Quando era miúdo, gostava muito de ir ao circo e ver toda aquela emoção, sentir a adrenalina, a alegria, as risadas e a diversão. Contudo, havia sempre um número que me fazia confusão, o do atirador de facas. Nunca consegui compreender o porquê duma donzela se colocar presa num plano fixo, ou a rodar, enquanto um homem, com enormes facas na mão, as atirava, sem nunca lhe acertar, claro. Desde 2011 que me apercebi da montagem de uma grande estrutura de circo, com diversas pistas, em plena Lisboa. Creio que a obra já foi concluída há algum tempo, mas a maior parte dos números ainda há pouco começaram a ser vistos. O último decorre na pista cor-de-rosa e é precisamente o número do atirador de facas, onde claramente António Costa já anda a treinar há bastante tempo e António José Seguro já faz de donzela que se coloca na plataforma giratória, sempre com um sorriso, há mais tempo do que alguém poderia supor.
Domingo foi um dia memorável. Assis precipitou-se para um discurso de estrondosa vitória (que se revelou de apenas 4% sobre PSD/CDS), que Seguro teve de corrigir horas mais tardes, apontando as baterias para a pesada derrota da direita. O que se seguiu foi o previsível. António Costa, pela segunda vez desde que Seguro é líder do PS, mostra-se disponível para liderar o partido, após a vitória de Pirro (como lhe apelidou Soares) conquistada pela equipa do actual líder. Neste momento, o que se vê é um Seguro na plataforma rotativa, com António Costa a atirar facas, já apoiado por alguns dirigentes socialistas que atrás lhe vão dando mais umas munições.
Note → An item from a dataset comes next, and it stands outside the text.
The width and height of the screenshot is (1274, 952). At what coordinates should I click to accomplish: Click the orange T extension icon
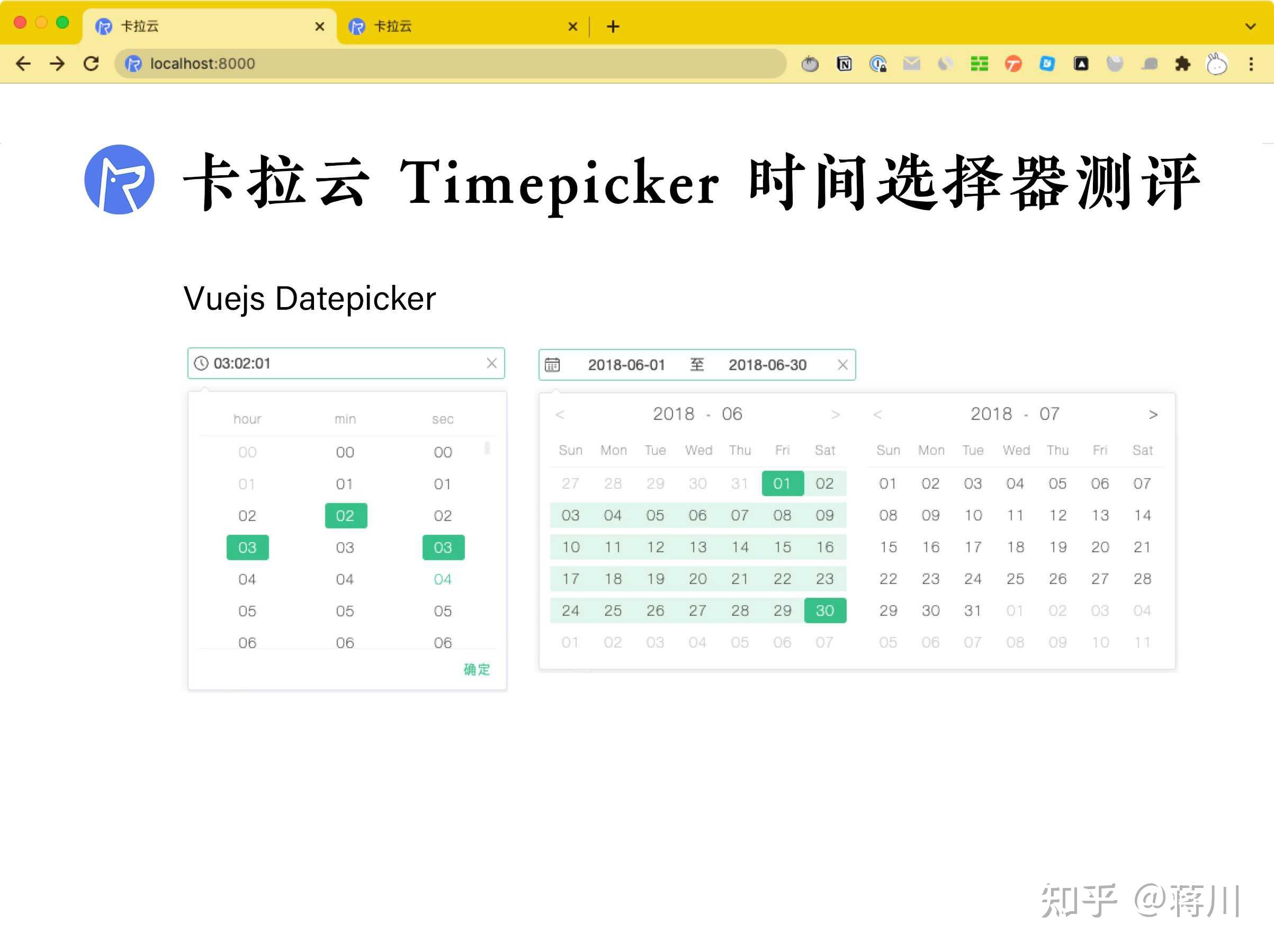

Este episódio, que, segundo Seguro, veio transformar a vitória do PS numa derrota, a meu ver veio apenas revelar a realidade do partido do Largo do Rato. Numa altura em que, sozinho, o Governo consegue perder consenso, reunir à sua volta mais contestação e dar imensos tiros no pé (quase um daqueles números de circo que ninguém gosta, toda a gente contesta, mas que tem de se esperar que acabe), o PS continua a não conseguir capitalizar votos, nem apoio à sua volta e, sejamos honestos, totalmente graças à parca e insegura figura do seu líder.
O povo continua a não confiar num PS que mantém nas suas bases figuras de um governo que levou o país ao resgate, que não apresenta qualquer tipo de solução verdadeiramente alternativa e, ainda, faz o contrário, tenta ludibriar com promessas ridículas, como acabar com os sem-abrigo em quatro anos, baixar os impostos e subir os salários. A falha de Seguro nestes últimos anos, para além do pedido constante de eleições antecipadas, como um disco riscado ao estilo duma esquerda mais radical, é menosprezar o povo, achando que este não percebeu já que estas melhorias não irão acontecer tão cedo duma forma tão significativa, mas que necessita de maior alento e esperança.
Para além disso, face às melhorias dos resultados económicos, as possibilidades de poder fazer ligeiras modificações ao panorama fiscal ainda entre este ano e o próximo, podem dar ao Governo armas contra um PS que continua fraco e sem conseguir, ao fim de dois actos eleitorais e de três anos de profunda austeridade, destacar-se verdadeiramente dos partidos do Governo, nomeadamente do PSD.
António Costa surge como uma figura que, aparentemente, parece ter a capacidade de reunir consensos e até fazer uma coisa que Seguro não consegue, ir buscar votos à direita e à esquerda. Começam a surgir os primeiros nomes fortes de apoio a Costa, dirigentes que já perceberam que, com Seguro, a vitória do PS nas próximas legislativas será muito curta (demasiado até, obrigando a consensos que, aos olhos do país, podem não ser de todo interessantes), ou até poderá estar mesmo comprometida. Contudo, ao que parece, Seguro não quer eleições dentro do partido e até alega ter o apoio de maior parte dos dirigentes, o que parece antever um combate interessante daqui para a frente, com muitas mais facas a serem lançadas a partir de agora e uma lenta e agonizante destruição do actual líder.
Creio que existem uns quantos amoladores de facas, entre a zona da Baixa e o Largo do Rato, que vão fazer muito bom negócio nos próximos meses.